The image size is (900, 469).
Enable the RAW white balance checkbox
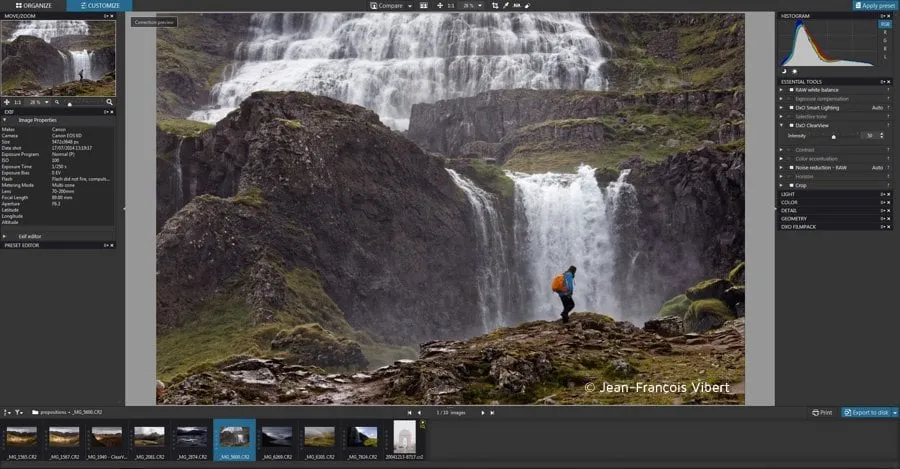tap(790, 89)
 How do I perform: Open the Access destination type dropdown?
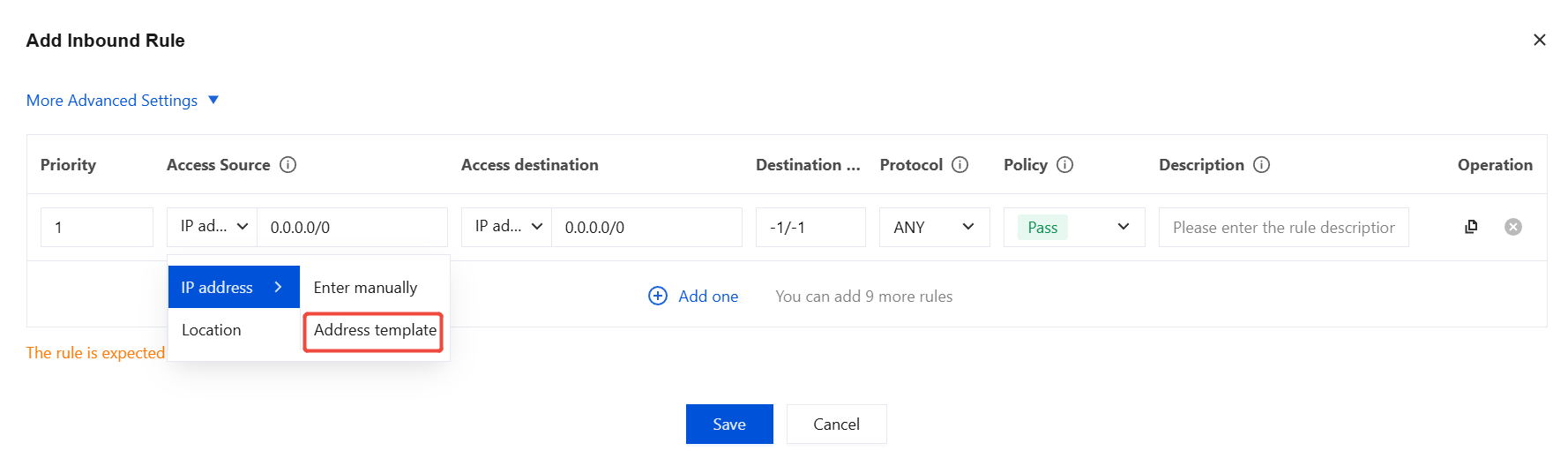507,227

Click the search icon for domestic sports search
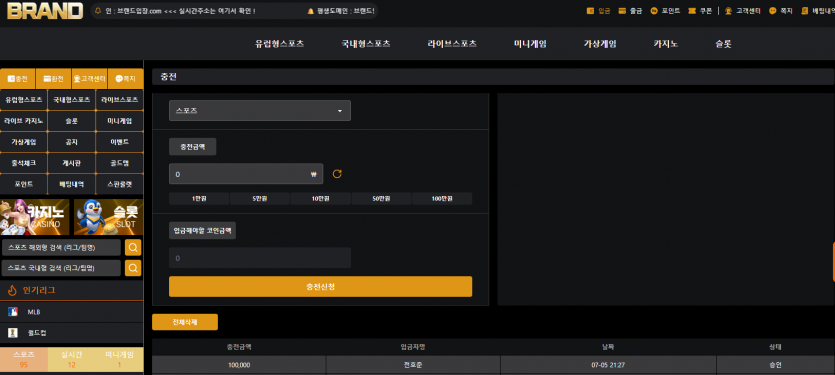pos(133,267)
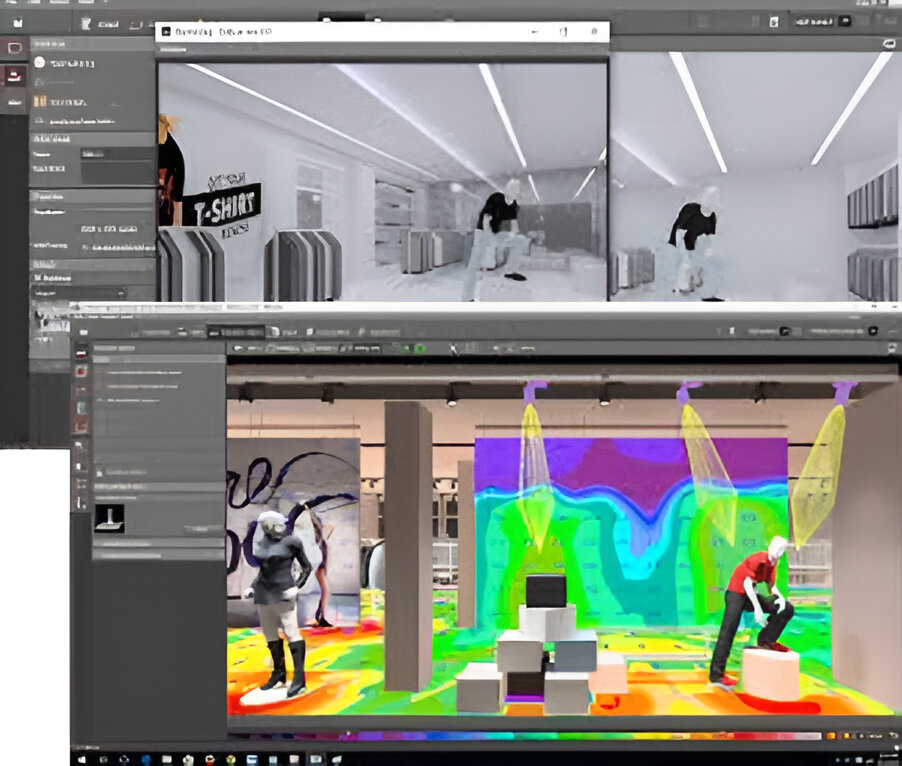Click the red highlighted icon in upper-left sidebar
Image resolution: width=902 pixels, height=766 pixels.
click(15, 75)
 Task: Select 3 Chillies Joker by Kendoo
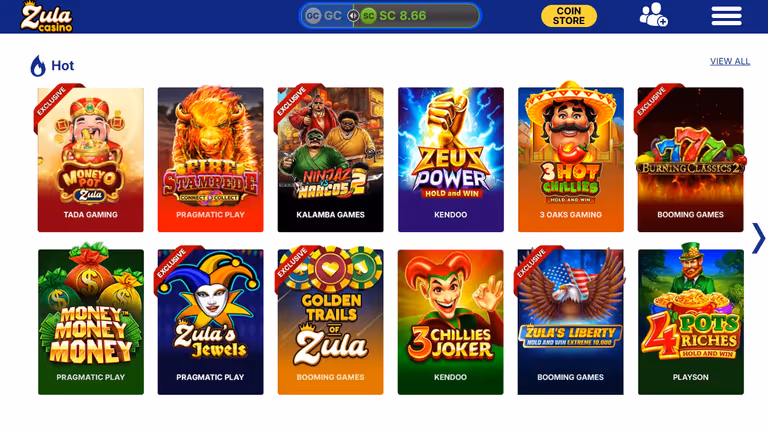pyautogui.click(x=451, y=322)
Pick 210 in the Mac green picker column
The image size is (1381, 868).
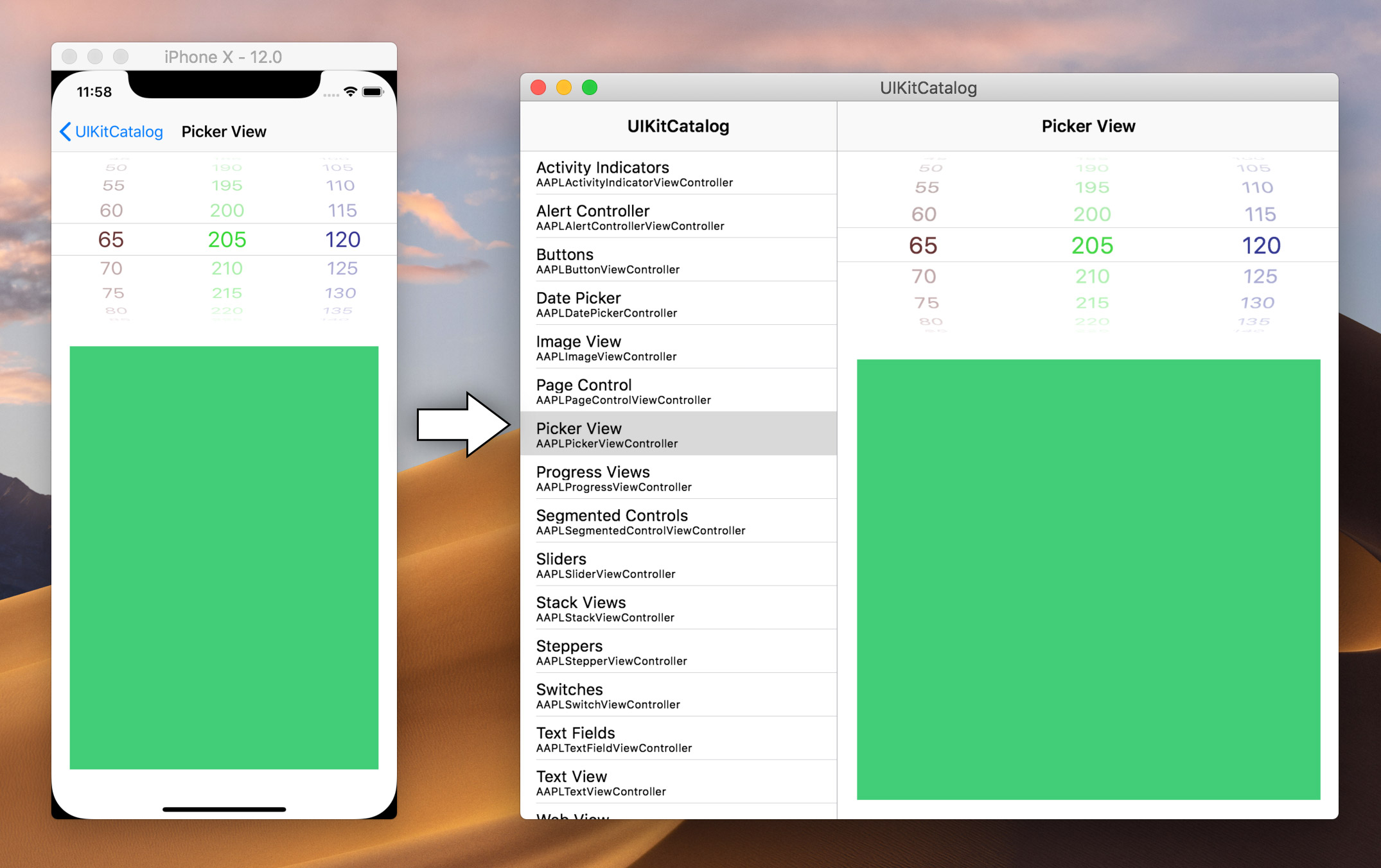click(x=1092, y=277)
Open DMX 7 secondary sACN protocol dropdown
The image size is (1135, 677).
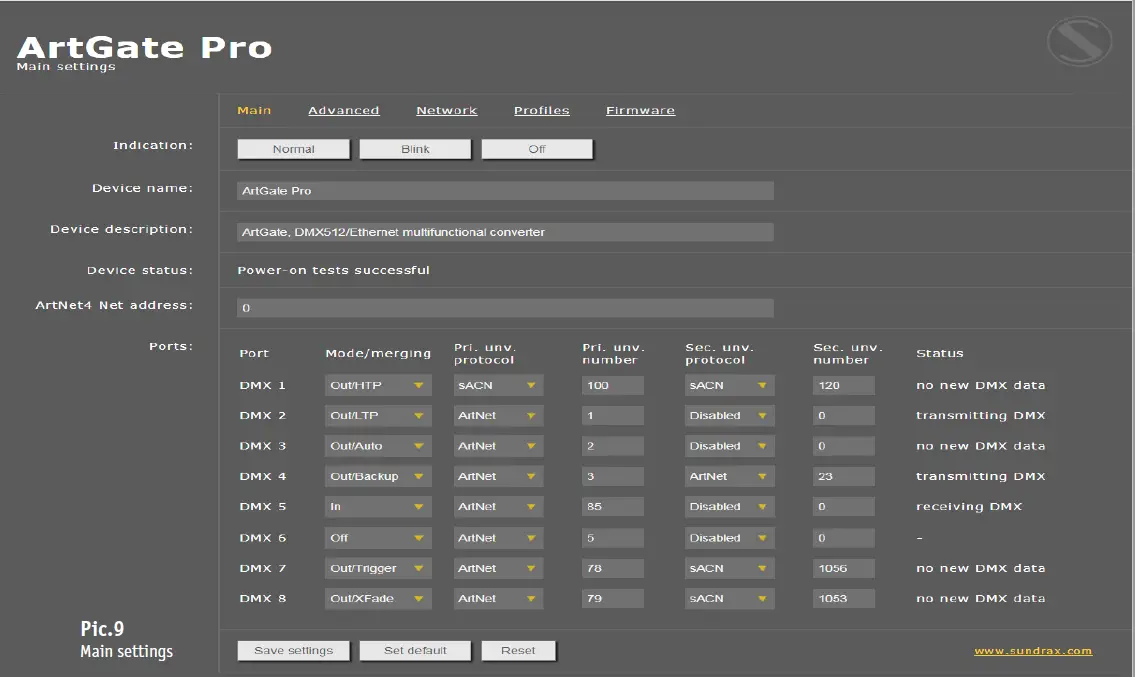[729, 569]
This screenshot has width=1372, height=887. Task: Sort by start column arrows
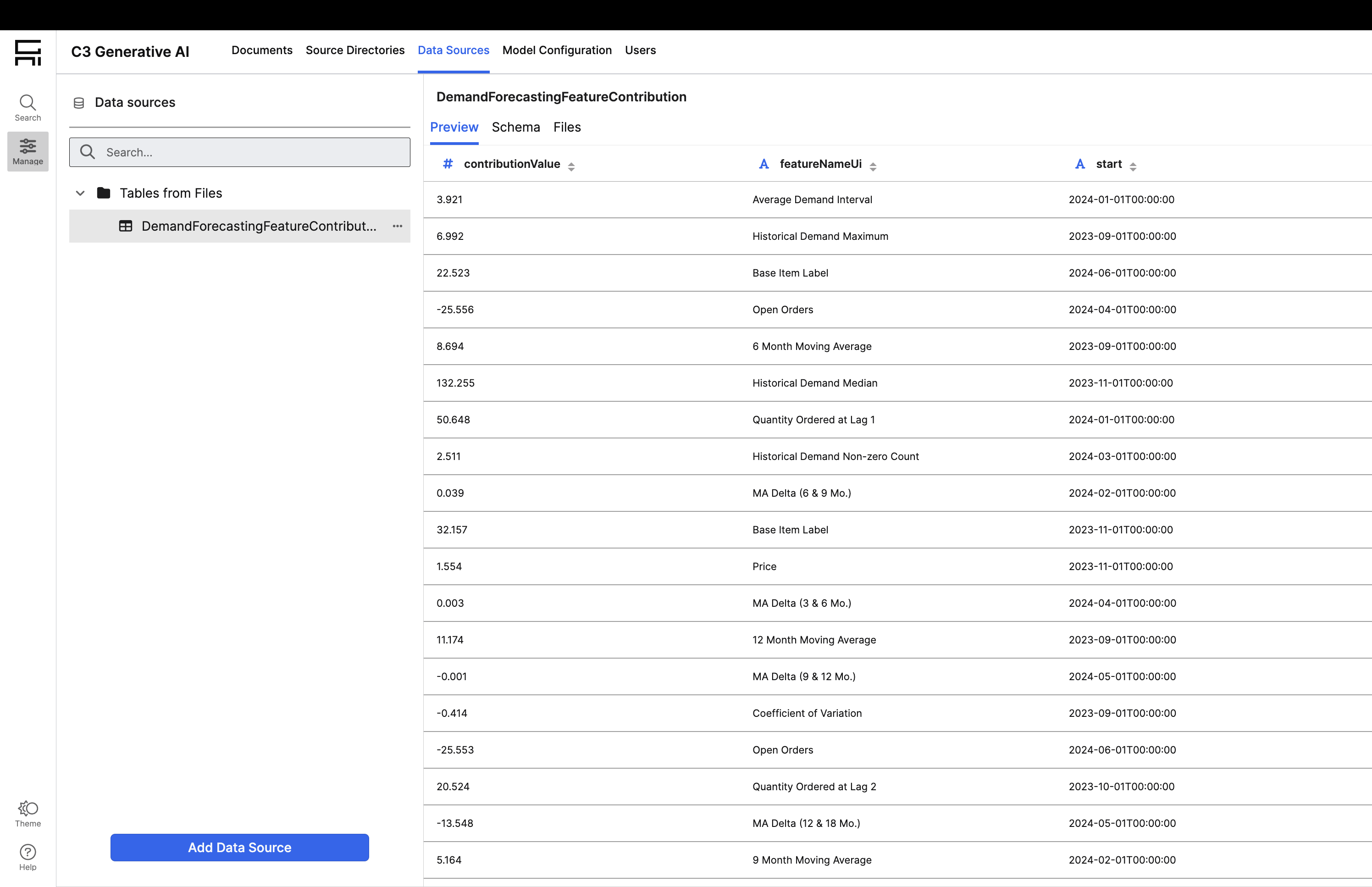1133,166
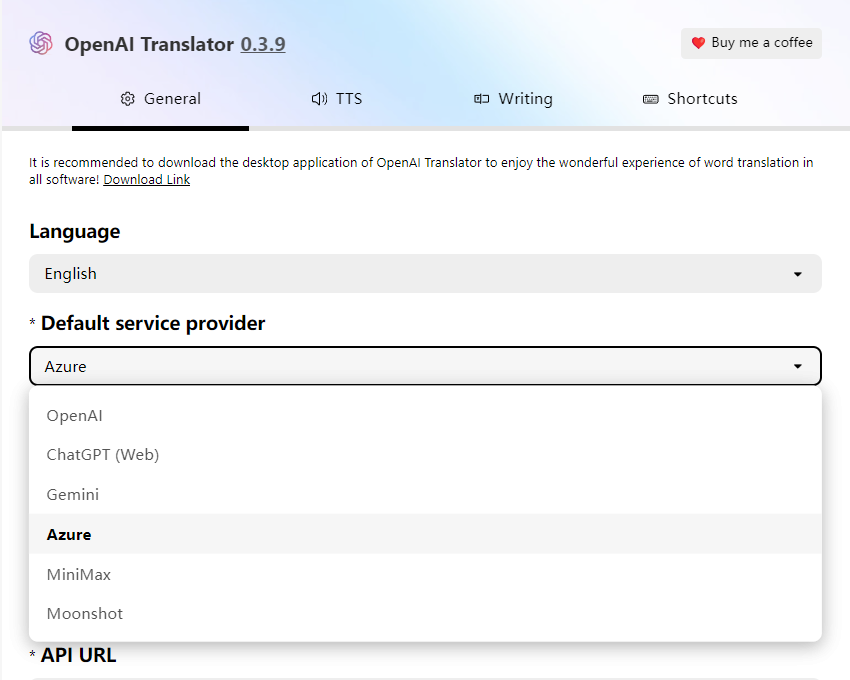Select OpenAI from the provider list
850x680 pixels.
75,416
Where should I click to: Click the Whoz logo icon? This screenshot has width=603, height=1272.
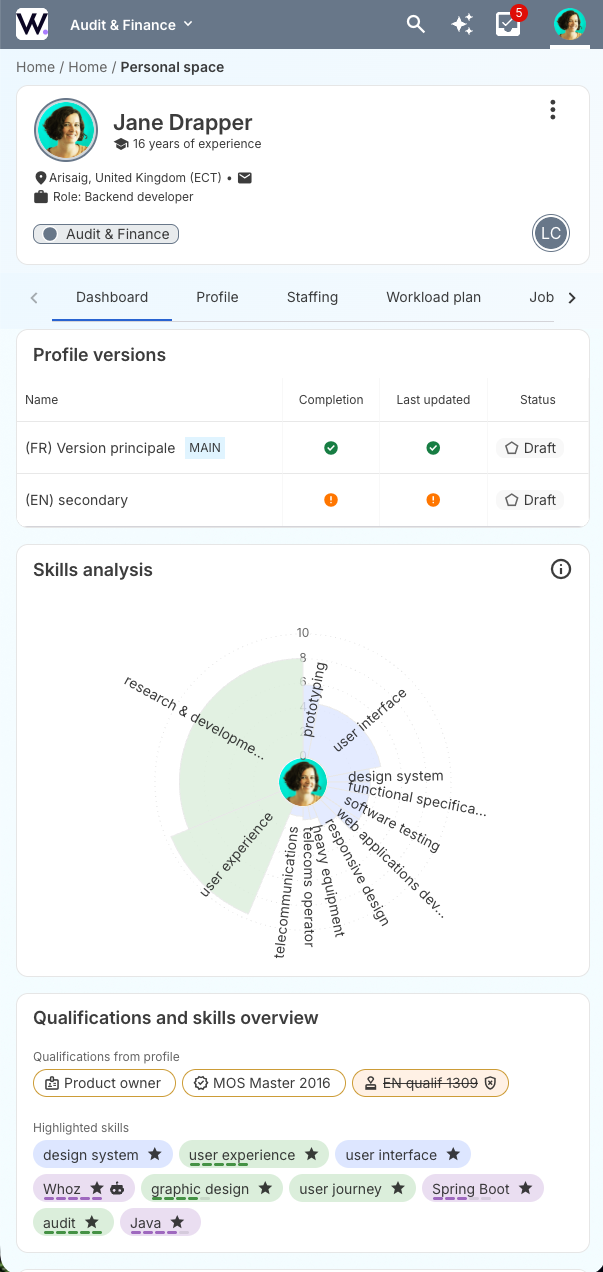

════

To be done ▸
Repeat the data above exactly, line by line, but leave out the pictures.

Complete response ▸
The image size is (900, 469).
Enable the RAW white balance checkbox
tap(790, 89)
 How do I perform: Open the Access destination type dropdown?
507,227

Click the search icon for domestic sports search
pos(133,267)
Click the red highlighted icon in upper-left sidebar
Image resolution: width=902 pixels, height=766 pixels.
click(15, 75)
 Task: Select 3 Chillies Joker by Kendoo
pyautogui.click(x=451, y=322)
Pick 210 in the Mac green picker column
The image size is (1381, 868).
click(x=1092, y=277)
Open DMX 7 secondary sACN protocol dropdown
The image size is (1135, 677).
[729, 569]
This screenshot has width=1372, height=887. Task: Sort by start column arrows
1133,166
Select OpenAI from the provider list
850x680 pixels.
75,416
Where should I click to: Click the Whoz logo icon? This screenshot has width=603, height=1272.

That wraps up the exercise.